Closed emreyalvac closed 1 year ago
Can you explain a bit more the use case? Is there a standard data format in which the traces will be stored?
Hi @atoulme,
My thought is that write speed is very important for Open Telemetry.
Cassandra is defined as an open-source NoSQL data storage system that leverages a distributed architecture to enable high availability, scalability, and reliability, managed by the Apache non-profit organization.
Cassandra, so fast for write operations and very compatible for analytics data. Also, it's support storing time series data thats why you can calculate throughput, response time and apdex etc.. (time series)

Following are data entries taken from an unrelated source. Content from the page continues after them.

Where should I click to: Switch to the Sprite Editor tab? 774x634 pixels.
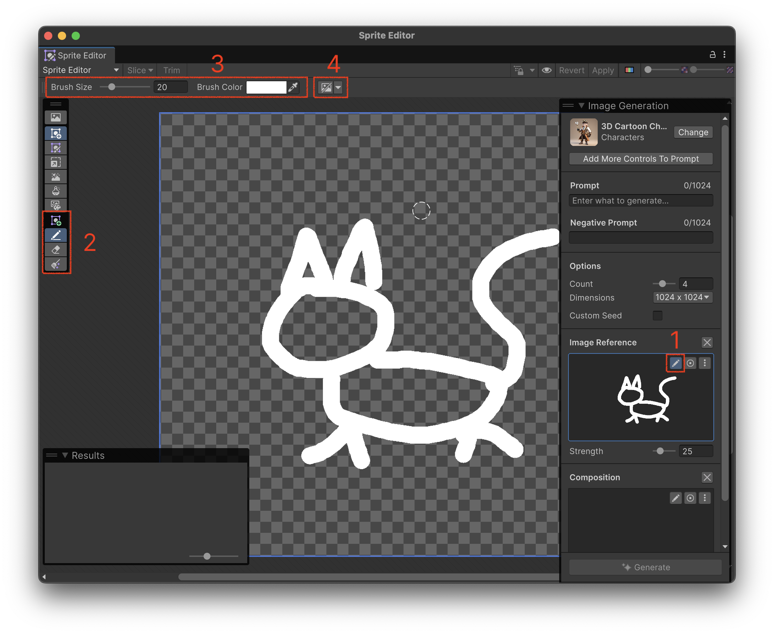coord(77,55)
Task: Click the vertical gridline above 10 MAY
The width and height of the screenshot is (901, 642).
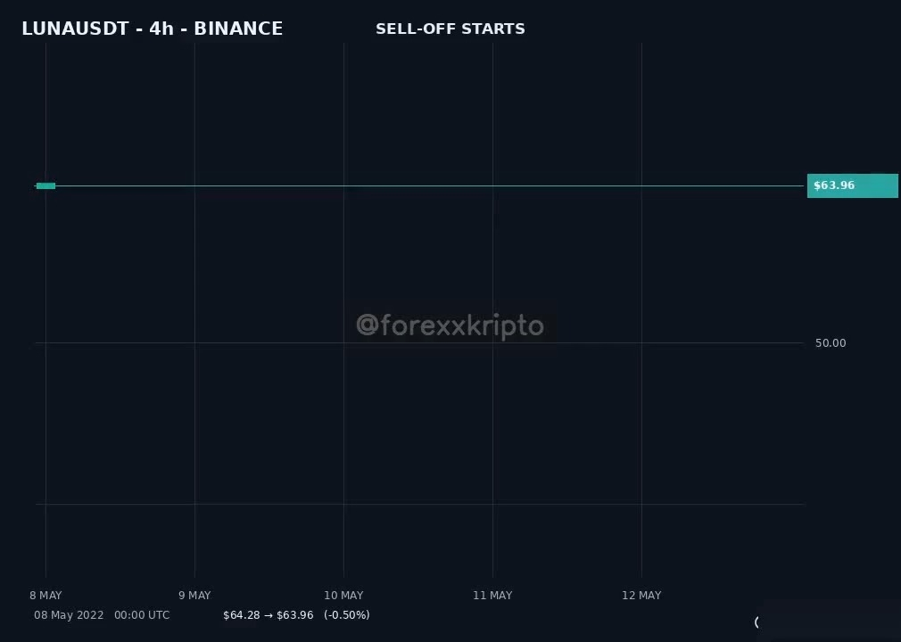Action: tap(343, 310)
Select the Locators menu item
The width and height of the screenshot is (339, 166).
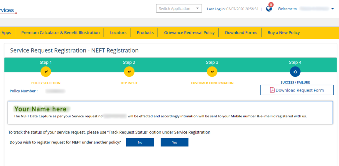(118, 33)
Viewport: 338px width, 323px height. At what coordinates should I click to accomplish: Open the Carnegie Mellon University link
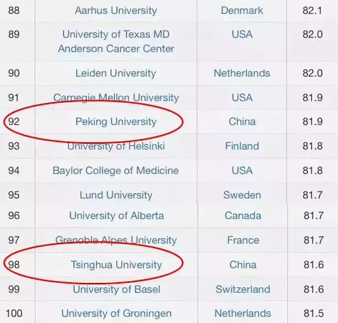pos(116,98)
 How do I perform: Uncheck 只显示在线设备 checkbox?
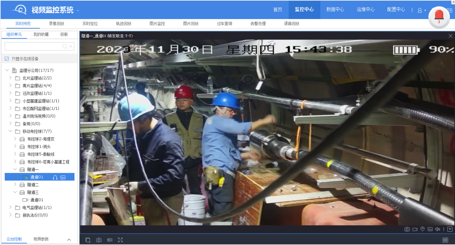pos(7,59)
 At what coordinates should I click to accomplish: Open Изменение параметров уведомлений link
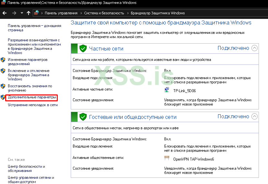pyautogui.click(x=28, y=62)
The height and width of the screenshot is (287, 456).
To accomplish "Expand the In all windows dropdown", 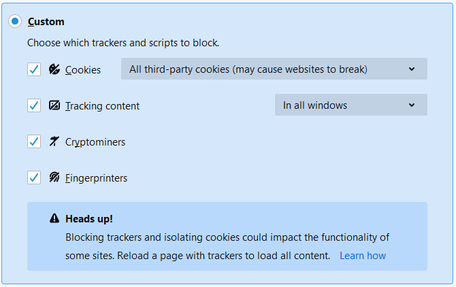I will click(x=351, y=105).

Cassandra’s three data modeling ‘dogmas’:
Disk space is cheap.
Writes are cheap.
Network communication is expensive.
Example Span data on Cassandra database:
[
{
"traceid": "104077629213055e8523102a57c659cd",
"duration": 75957000,
"events": null,
"links": null,
"parentspanid": "",
"resourceattributes": {
"service.name": "unknown_service:dotnet"
},
"servicename": "unknown_service:dotnet",
"spanattributes": {
"http.flavor": "1.1",
"http.host": "localhost:5000",
"http.method": "GET",
"http.scheme": "http",
"http.status_code": "200",
"http.target": "/swagger/v1/swagger.json",
"http.url": "http://localhost:5000/swagger/v1/swagger.json",
"http.user_agent": "Mozilla/5.0 (Macintosh; Intel Mac OS X 10_15_7) AppleWebKit/537.36 (KHTML, like Gecko) Chrome/109.0.0.0 Safari/537.36"
},
"spanid": "c123d6dae1744ce3",
"spankind": "SPAN_KIND_SERVER",
"spanname": "/swagger/v1/swagger.json",
"statuscode": "STATUS_CODE_UNSET",
"statusmessage": "",
"timestamp": "2023-01-22",
"tracestate": ""
}
]
So is it stored as a cql table? What is the schema used?

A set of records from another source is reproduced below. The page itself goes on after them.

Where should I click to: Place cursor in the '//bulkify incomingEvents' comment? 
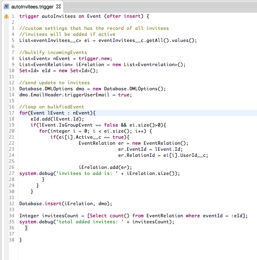coord(52,53)
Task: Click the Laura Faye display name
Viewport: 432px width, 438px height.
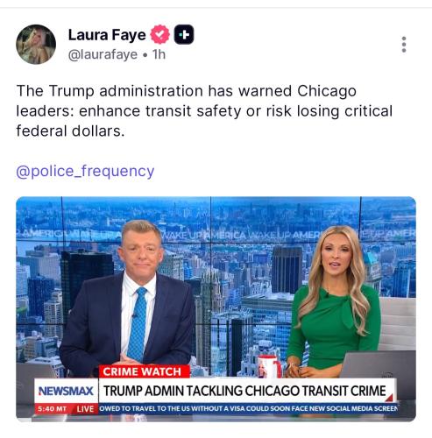Action: 107,35
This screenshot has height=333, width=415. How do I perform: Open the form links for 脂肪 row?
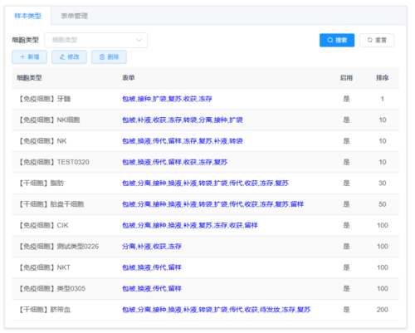point(205,183)
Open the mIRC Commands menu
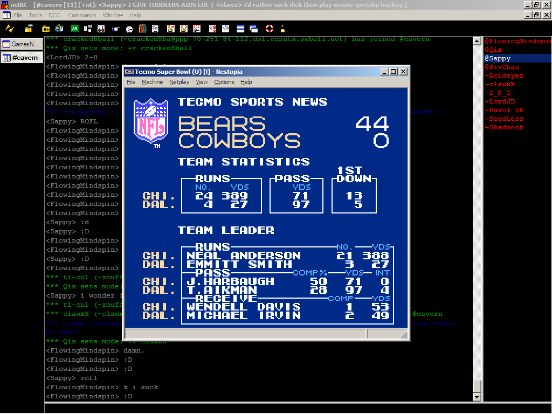 click(x=82, y=15)
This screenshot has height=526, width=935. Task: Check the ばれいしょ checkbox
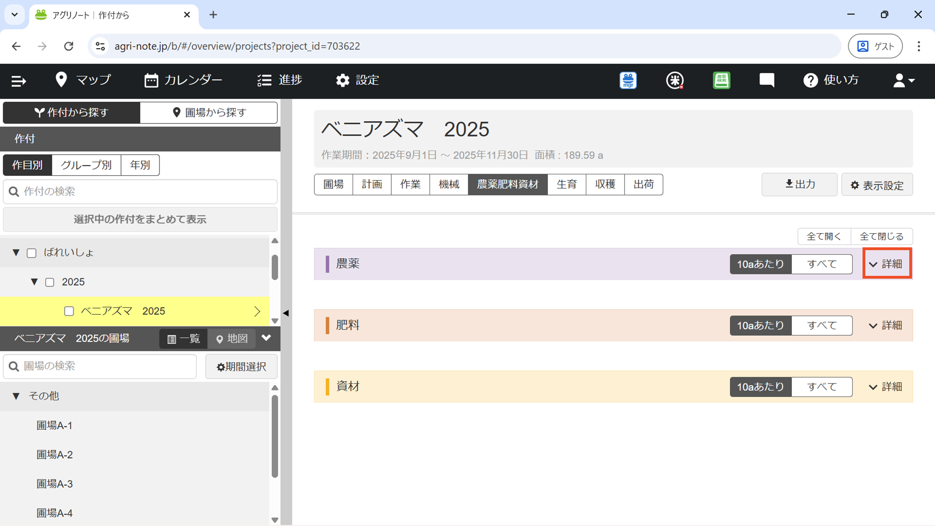(32, 253)
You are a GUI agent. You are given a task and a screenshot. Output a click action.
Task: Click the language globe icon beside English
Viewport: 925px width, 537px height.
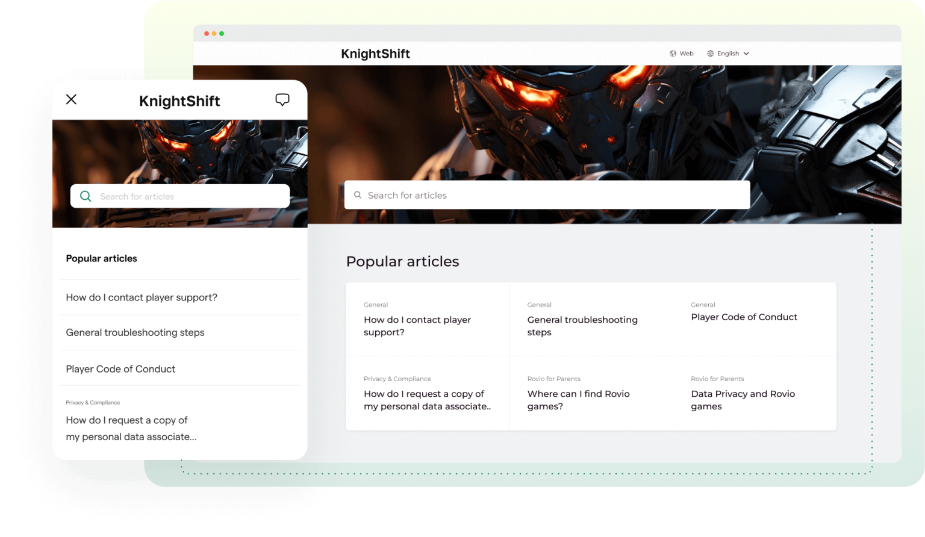click(x=710, y=54)
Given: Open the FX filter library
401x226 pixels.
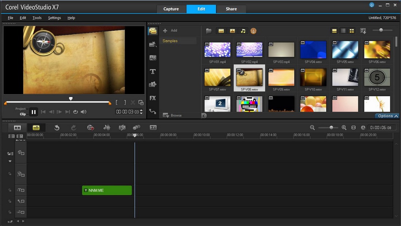Looking at the screenshot, I should [153, 98].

I have found those in your impl:
const (
// language=SQL
createDatabaseSQL = `CREATE KEYSPACE %s with replication = { 'class' : 'SimpleStrategy', 'replication_factor' : 1 };`
// language=SQL
createEventTypeSql = `CREATE TYPE IF NOT EXISTS %s.Events (Timestamp Date, Name text, Attributes map<text, text>);`
// language=SQL
createLinksTypeSql = `CREATE TYPE IF NOT EXISTS %s.Links (TraceId text, SpanId text, TraceState text, Attributes map<text, text>);`
// language=SQL
createSpanTableSQL = `CREATE TABLE IF NOT EXISTS %s.%s (TimeStamp DATE,TraceId text, SpanId text, ParentSpanId text, TraceState text, SpanName text, SpanKind text, ServiceName text, ResourceAttributes map<text, text>, SpanAttributes map<text, text>, Duration int,StatusCode text,StatusMessage text, Events frozen<Events>, Links frozen<Links>, PRIMARY KEY (TraceId));`
)
That is intriguing. I'd like to see if you have considered looking into how to work on this with a cluster (I see replication factor set to 1) and particularly if you have a partition key strategy for this.
Hi @atoulme,
Thanks for your time and review. I appreciate it.

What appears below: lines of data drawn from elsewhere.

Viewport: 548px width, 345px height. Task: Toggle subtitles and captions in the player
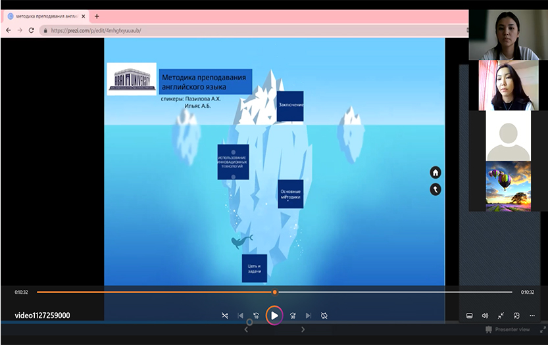tap(469, 315)
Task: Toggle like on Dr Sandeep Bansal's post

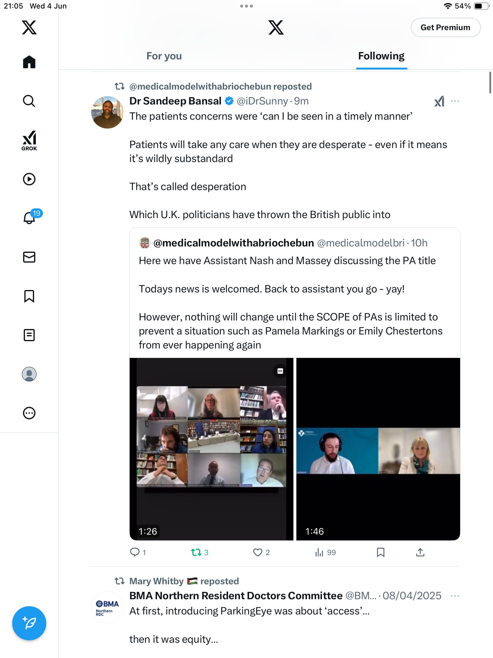Action: (261, 552)
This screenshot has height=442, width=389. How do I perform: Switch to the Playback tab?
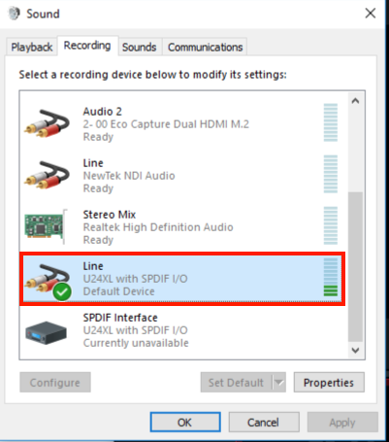[32, 48]
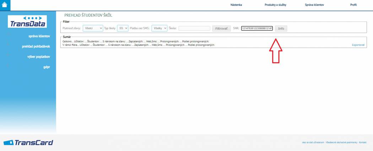Click the Kontakt footer link
373x151 pixels.
363,142
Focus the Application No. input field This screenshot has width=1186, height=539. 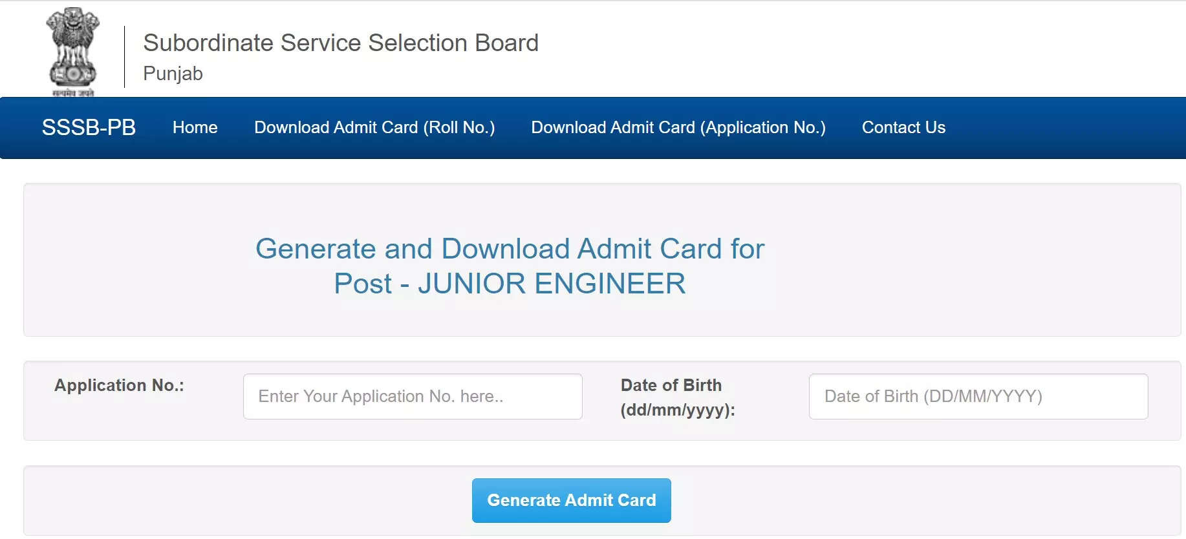413,396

Yes, it's storing in Cassandra tables. I improved config structure to change replication and compression dynamically. Also i changed PRIMARY KEY to SpanId. (PRIMARY KEY also defines the PARTITION KEY) Maybe we can create COMPOSE PARTITION KEY between ServiceName and SpanId.
https://cassandra.apache.org/doc/latest/cassandra/operating/compression.html
CREATE KEYSPACE otel WITH replication = {‘class’: ‘SimpleStrategy’, ‘replication_factor’: 3};
In the above example, we created a keyspace called otel using SimpleStrategy with replication factor 3. The data inserted in this keyspace will be replicated to the three nodes, in one datacenter and across different racks.
When i run Cassandra exporter with following config, schema will be like this:
receivers:
otlp:
protocols:
grpc:
endpoint: 0.0.0.0:4317
exporters:
cassandra:
dsn: 127.0.0.1
keyspace: "otel"
trace_table: "otel_spans"
replication:
class: "SimpleStrategy"
replication_factor: 1
compression:
algorithm: "ZstdCompressor"
service:
pipelines:
traces:
receivers: [ otlp ]
exporters: [ cassandra ]
Schema:
otel: schema durable_writes: true replication: {'class': 'org.apache.cassandra.locator.SimpleStrategy', 'replication_factor': '1'}
+ object-types
events: object-type
+ object-attributes
timestamp: date
name: text
attributes: map<text, text>
links: object-type
+ object-attributes
traceid: text
spanid: text
tracestate: text
attributes: map<text, text>
+ tables
otel_spans: table compression = {'chunk_length_in_kb': '16', 'class': 'org.apache.cassandra.io.compress.ZstdCompressor'}
+ columns
traceid: text
duration: int
events: frozen<events>
links: frozen<links>
parentspanid: text
resourceattributes: map<text, text>
servicename: text
spanattributes: map<text, text>
spanid: text
spankind: text
spanname: text
statuscode: text
statusmessage: text
timestamp: date
tracestate: text
+ keys
primary key: (spanid)
Default config:
{
DSN: "127.0.0.1",
Keyspace: "otel",
TraceTable: "otel_spans",
Replication: Replication{
Class: "SimpleStrategy",
ReplicationFactor: 1,
},
Compression: Compression{
Algorithm: "LZ4Compressor",
},
}
That’s great! Please look for a sponsor to land this. I cannot sponsor fwiw. Come to a SIG meeting if possible to present your work.
@atoulme now that you can, would you be interested in sponsoring this component?
Now also supports Logs.
I will sponsor.
This issue has been inactive for 60 days. It will be closed in 60 days if there is no activity. To ping code owners by adding a component label, see Adding Labels via Comments, or if you are unsure of which component this issue relates to, please ping @open-telemetry/collector-contrib-triagers
. If this issue is still relevant, please ping the code owners or leave a comment explaining why it is still relevant. Otherwise, please close it.
The purpose and use-cases of the new component
The purpose of this exporter is to extract traces and logs to Cassandra database.
I already started to develop this component here: https://github.com/emreyalvac/opentelemetry-collector-contrib/tree/cassandra-exporter-implementation.
https://github.com/open-telemetry/opentelemetry-collector-contrib/pull/18515
Example configuration for the component
Telemetry data types supported
traces, logs
Is this a vendor-specific component?
Sponsor (optional)
No response
Additional context
No response